= Members of the Tasmanian House of Assembly, 1979–1982 =

This is a list of members of the Tasmanian House of Assembly, elected at the 1979 state election:

| Name | Party | Electorate | Years in office |
|---|---|---|---|
| Dick Adams | Labor | Franklin | 1979–1982 |
| Michael Aird | Labor | Franklin | 1979–1986, 1989–1995 |
| Dr Julian Amos | Labor | Denison | 1976–1986, 1992–1996 |
| Terry Aulich | Labor | Wilmot | 1976–1982 |
| Bob Baker^{[2]} | Liberal | Denison | 1969–1980 |
| Darrel Baldock | Labor | Wilmot | 1972–1987 |
| Eric Barnard^{[1]} | Labor | Franklin | 1959–1979 |
| Michael Barnard | Labor | Bass | 1969–1986 |
| Neil Batt^{[3]} | Labor | Denison | 1969–1980, 1986–1989 |
| John Beattie | Liberal | Franklin | 1972–1989 |
| John Beswick | Liberal | Bass | 1979–1998 |
| Max Bingham | Liberal | Denison | 1969–1984 |
| Ray Bonney | Liberal | Braddon | 1972–1986 |
| Ian Braid | Liberal | Wilmot | 1969–1972, 1975–1995 |
| Max Bushby | Liberal | Bass | 1964–1986 |
| John Cleary | Liberal | Franklin | 1979–1986, 1988–1998 |
| Ron Cornish | Liberal | Braddon | 1976–1998 |
| John Coughlan | Labor | Braddon | 1975–1986 |
| Glen Davies | Labor | Braddon | 1972–1986 |
| John Devine | Labor | Denison | 1979–1984 |
| Michael Field | Labor | Braddon | 1976–1997 |
| Bob Graham^{[3]} | Labor | Denison | 1980–1982, 1984–1986 |
| Robin Gray | Liberal | Wilmot | 1976–1995 |
| John Green^{[2]} | Labor | Denison | 1974–1980 |
| Roger Groom | Liberal | Braddon | 1976–1997 |
| Gabriel Haros^{[2]} | Liberal | Denison | 1980–1986 |
| Harry Holgate | Labor | Bass | 1974–1992 |
| Gill James | Labor | Bass | 1976–1989, 1992–2002 |
| Andrew Lohrey | Labor | Wilmot | 1972–1986 |
| Doug Lowe | Labor/Independent^{[4]} | Franklin | 1969–1986 |
| Robert Mather | Liberal | Denison | 1964–1982 |
| Bill McKinnon^{[1]} | Labor | Franklin | 1977–1979, 1979–1986 |
| Graeme Page | Liberal | Wilmot | 1976–1996 |
| Geoff Pearsall | Liberal | Franklin | 1969–1988 |
| Michael Polley | Labor | Wilmot | 1972–2014 |
| Neil Robson | Liberal | Bass | 1976–1992 |
| Norm Sanders^{[2]} | Democrat | Denison | 1980–1983 |
| Michael Weldon | Labor | Braddon | 1979–1982, 1986–1992 |
| Mary Willey | Labor/Independent^{[4]} | Bass | 1979–1982 |

 Labor MHA Eric Barnard resigned on 7 August 1979. Bill McKinnon was elected on the resulting countback.

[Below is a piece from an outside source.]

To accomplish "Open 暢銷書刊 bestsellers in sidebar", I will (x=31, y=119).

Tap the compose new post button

 The results of the 1979 state election in the seat of Denison were overturned by the Supreme Court of Tasmania on 18 December 1979. A by-election was thus held on 16 February 1980. Five members were re-elected, but Labor MHA John Green and Liberal MHA Bob Baker lost their seats to Democrat Norm Sanders and Liberal Gabriel Haros.

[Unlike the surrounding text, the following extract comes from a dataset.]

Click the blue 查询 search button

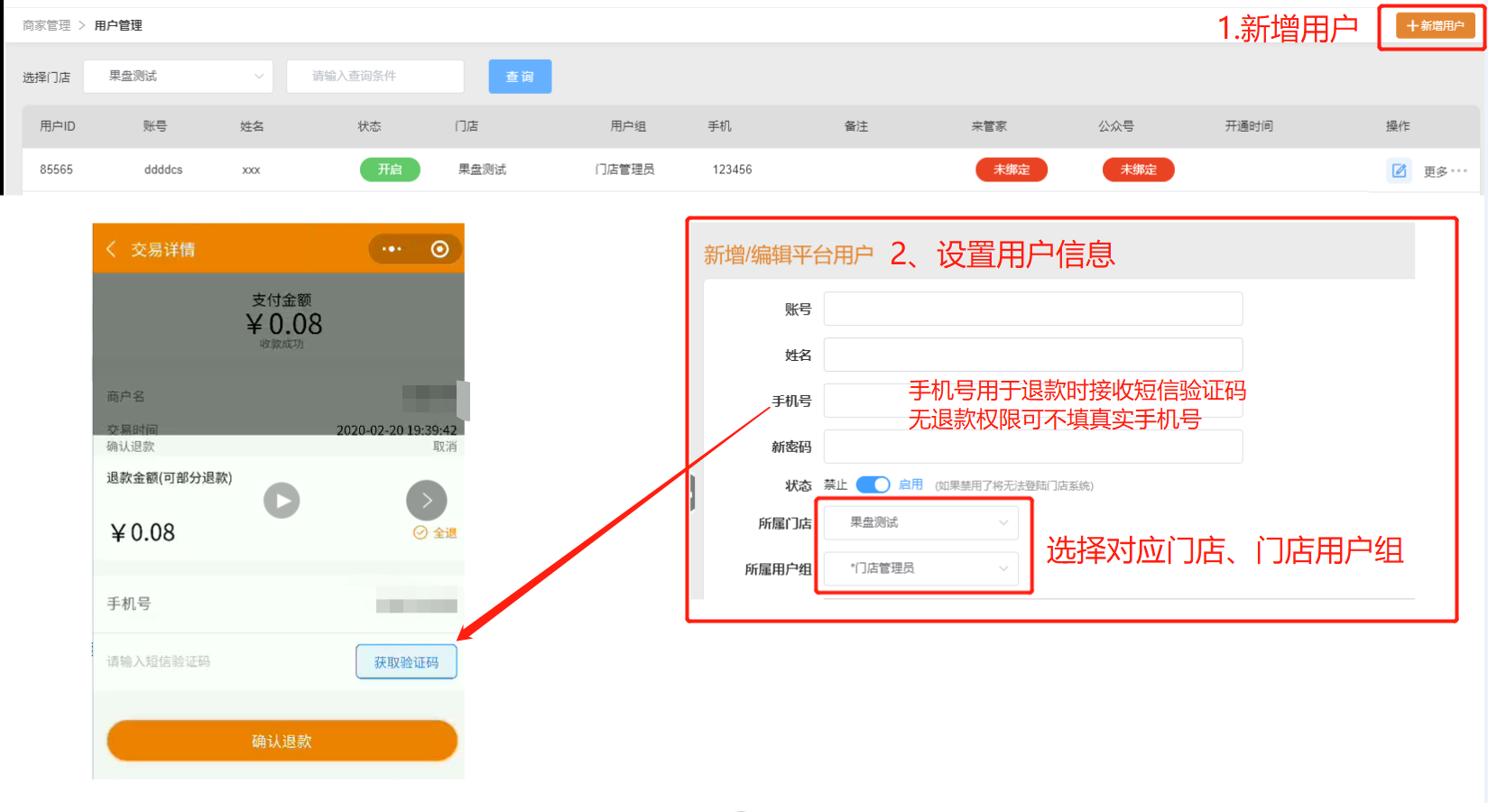click(520, 77)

 Labor MHA Neil Batt resigned on 29 August 1980. Bob Graham was elected in the resulting countback.
 Labor Premier Doug Lowe was deposed by his caucus on 11 November 1981 and replaced by Harry Holgate. Lowe and fellow Labor MHA Mary Willey immediately resigned from the party in protest and served out their term as an independents.